§ Task requirements
Below are some records; output all of them exactly as they read.

§ Given data
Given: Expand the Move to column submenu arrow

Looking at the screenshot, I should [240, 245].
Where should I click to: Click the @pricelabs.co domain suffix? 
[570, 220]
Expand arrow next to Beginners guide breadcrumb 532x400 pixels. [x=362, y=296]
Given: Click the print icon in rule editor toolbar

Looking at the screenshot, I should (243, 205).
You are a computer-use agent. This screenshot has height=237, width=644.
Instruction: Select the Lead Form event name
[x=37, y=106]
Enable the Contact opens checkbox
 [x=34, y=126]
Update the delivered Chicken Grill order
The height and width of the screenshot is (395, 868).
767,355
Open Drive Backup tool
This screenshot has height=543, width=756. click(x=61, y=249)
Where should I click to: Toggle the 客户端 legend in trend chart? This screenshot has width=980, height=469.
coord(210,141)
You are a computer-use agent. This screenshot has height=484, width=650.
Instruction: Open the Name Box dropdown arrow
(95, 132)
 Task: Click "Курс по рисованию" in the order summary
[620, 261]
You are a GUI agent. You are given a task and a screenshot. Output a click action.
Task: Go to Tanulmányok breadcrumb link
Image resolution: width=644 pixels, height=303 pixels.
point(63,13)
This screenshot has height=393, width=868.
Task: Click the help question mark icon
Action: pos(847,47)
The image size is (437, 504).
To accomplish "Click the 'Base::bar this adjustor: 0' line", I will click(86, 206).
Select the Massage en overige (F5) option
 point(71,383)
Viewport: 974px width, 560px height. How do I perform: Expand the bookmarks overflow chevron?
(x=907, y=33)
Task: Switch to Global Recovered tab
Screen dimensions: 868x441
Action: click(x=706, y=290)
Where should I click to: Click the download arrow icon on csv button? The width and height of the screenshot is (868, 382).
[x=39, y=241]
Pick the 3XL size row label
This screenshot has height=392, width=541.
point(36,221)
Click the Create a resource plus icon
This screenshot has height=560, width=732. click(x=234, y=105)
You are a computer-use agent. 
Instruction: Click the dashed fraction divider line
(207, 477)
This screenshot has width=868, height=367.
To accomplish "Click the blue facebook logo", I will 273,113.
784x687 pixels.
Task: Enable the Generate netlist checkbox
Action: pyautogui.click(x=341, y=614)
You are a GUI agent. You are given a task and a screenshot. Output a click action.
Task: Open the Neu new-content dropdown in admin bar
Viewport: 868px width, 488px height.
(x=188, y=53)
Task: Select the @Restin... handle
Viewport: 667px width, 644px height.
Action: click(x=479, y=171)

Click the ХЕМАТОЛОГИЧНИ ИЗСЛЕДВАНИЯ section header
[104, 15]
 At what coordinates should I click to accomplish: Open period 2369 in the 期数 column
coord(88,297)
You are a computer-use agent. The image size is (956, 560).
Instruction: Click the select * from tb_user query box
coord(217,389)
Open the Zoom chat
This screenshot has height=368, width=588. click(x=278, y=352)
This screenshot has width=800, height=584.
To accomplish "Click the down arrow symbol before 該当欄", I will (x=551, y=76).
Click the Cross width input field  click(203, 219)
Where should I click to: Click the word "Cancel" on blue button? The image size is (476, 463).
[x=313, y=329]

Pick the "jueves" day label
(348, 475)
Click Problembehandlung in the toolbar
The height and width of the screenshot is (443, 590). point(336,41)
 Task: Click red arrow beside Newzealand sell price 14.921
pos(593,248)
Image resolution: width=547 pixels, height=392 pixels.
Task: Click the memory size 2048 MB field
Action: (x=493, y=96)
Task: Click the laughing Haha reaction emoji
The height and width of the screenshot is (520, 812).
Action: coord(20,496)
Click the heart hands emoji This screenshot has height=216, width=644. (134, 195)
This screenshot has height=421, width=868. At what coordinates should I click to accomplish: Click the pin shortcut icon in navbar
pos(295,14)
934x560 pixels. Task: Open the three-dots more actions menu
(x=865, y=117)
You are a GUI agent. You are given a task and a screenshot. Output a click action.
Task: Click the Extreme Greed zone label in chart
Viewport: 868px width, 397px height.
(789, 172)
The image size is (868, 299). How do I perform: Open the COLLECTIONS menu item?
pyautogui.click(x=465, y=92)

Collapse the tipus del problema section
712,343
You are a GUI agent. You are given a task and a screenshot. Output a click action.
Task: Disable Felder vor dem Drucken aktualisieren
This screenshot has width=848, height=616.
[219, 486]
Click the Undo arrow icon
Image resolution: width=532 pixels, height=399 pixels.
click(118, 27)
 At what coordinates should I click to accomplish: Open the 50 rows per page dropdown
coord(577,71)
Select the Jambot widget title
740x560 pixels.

§ Result
Given: Expand the Move to column submenu arrow

Looking at the screenshot, I should [240, 245].
Where should I click to: Click the @pricelabs.co domain suffix? 
[570, 220]
Expand arrow next to Beginners guide breadcrumb 532x400 pixels. [x=362, y=296]
Given: Click the print icon in rule editor toolbar

Looking at the screenshot, I should (243, 205).
You are a computer-use agent. This screenshot has height=237, width=644.
Instruction: Select the Lead Form event name
[x=37, y=106]
Enable the Contact opens checkbox
 [x=34, y=126]
Update the delivered Chicken Grill order
The height and width of the screenshot is (395, 868).
767,355
Open Drive Backup tool
This screenshot has height=543, width=756. click(x=61, y=249)
Where should I click to: Toggle the 客户端 legend in trend chart? This screenshot has width=980, height=469.
coord(210,141)
You are a computer-use agent. This screenshot has height=484, width=650.
Instruction: Open the Name Box dropdown arrow
(95, 132)
 Task: Click "Курс по рисованию" in the order summary
[620, 261]
You are a GUI agent. You are given a task and a screenshot. Output a click action.
Task: Go to Tanulmányok breadcrumb link
Image resolution: width=644 pixels, height=303 pixels.
point(63,13)
This screenshot has height=393, width=868.
Task: Click the help question mark icon
Action: pos(847,47)
The image size is (437, 504).
To accomplish "Click the 'Base::bar this adjustor: 0' line", I will click(86, 206).
Select the Massage en overige (F5) option
 point(71,383)
Viewport: 974px width, 560px height. How do I perform: Expand the bookmarks overflow chevron?
(x=907, y=33)
Task: Switch to Global Recovered tab
Screen dimensions: 868x441
Action: click(x=706, y=290)
Where should I click to: Click the download arrow icon on csv button? The width and height of the screenshot is (868, 382).
[x=39, y=241]
Pick the 3XL size row label
This screenshot has height=392, width=541.
point(36,221)
Click the Create a resource plus icon
This screenshot has height=560, width=732. click(x=234, y=105)
You are a computer-use agent. 
Instruction: Click the dashed fraction divider line
(207, 477)
This screenshot has width=868, height=367.
To accomplish "Click the blue facebook logo", I will 273,113.
784x687 pixels.
Task: Enable the Generate netlist checkbox
Action: pyautogui.click(x=341, y=614)
You are a GUI agent. You are given a task and a screenshot. Output a click action.
Task: Open the Neu new-content dropdown in admin bar
Viewport: 868px width, 488px height.
(x=188, y=53)
Task: Select the @Restin... handle
Viewport: 667px width, 644px height.
Action: click(x=479, y=171)

Click the ХЕМАТОЛОГИЧНИ ИЗСЛЕДВАНИЯ section header
[104, 15]
 At what coordinates should I click to accomplish: Open period 2369 in the 期数 column
coord(88,297)
You are a computer-use agent. The image size is (956, 560).
Instruction: Click the select * from tb_user query box
coord(217,389)
Open the Zoom chat
This screenshot has height=368, width=588. click(x=278, y=352)
This screenshot has width=800, height=584.
To accomplish "Click the down arrow symbol before 該当欄", I will (x=551, y=76).
Click the Cross width input field  click(203, 219)
Where should I click to: Click the word "Cancel" on blue button? The image size is (476, 463).
[x=313, y=329]

Pick the "jueves" day label
(348, 475)
Click Problembehandlung in the toolbar
The height and width of the screenshot is (443, 590). point(336,41)
 Task: Click red arrow beside Newzealand sell price 14.921
pos(593,248)
Image resolution: width=547 pixels, height=392 pixels.
Task: Click the memory size 2048 MB field
Action: (x=493, y=96)
Task: Click the laughing Haha reaction emoji
The height and width of the screenshot is (520, 812).
Action: coord(20,496)
Click the heart hands emoji This screenshot has height=216, width=644. (134, 195)
This screenshot has height=421, width=868. At what coordinates should I click to accomplish: Click the pin shortcut icon in navbar
pos(295,14)
934x560 pixels. Task: Open the three-dots more actions menu
(x=865, y=117)
You are a GUI agent. You are given a task and a screenshot. Output a click action.
Task: Click the Extreme Greed zone label in chart
Viewport: 868px width, 397px height.
(789, 172)
The image size is (868, 299). How do I perform: Open the COLLECTIONS menu item?
pyautogui.click(x=465, y=92)

Collapse the tipus del problema section
712,343
You are a GUI agent. You are given a task and a screenshot. Output a click action.
Task: Disable Felder vor dem Drucken aktualisieren
This screenshot has width=848, height=616.
[219, 486]
Click the Undo arrow icon
Image resolution: width=532 pixels, height=399 pixels.
click(118, 27)
 At what coordinates should I click to accomplish: Open the 50 rows per page dropdown
coord(577,71)
Select the Jambot widget title
740x560 pixels.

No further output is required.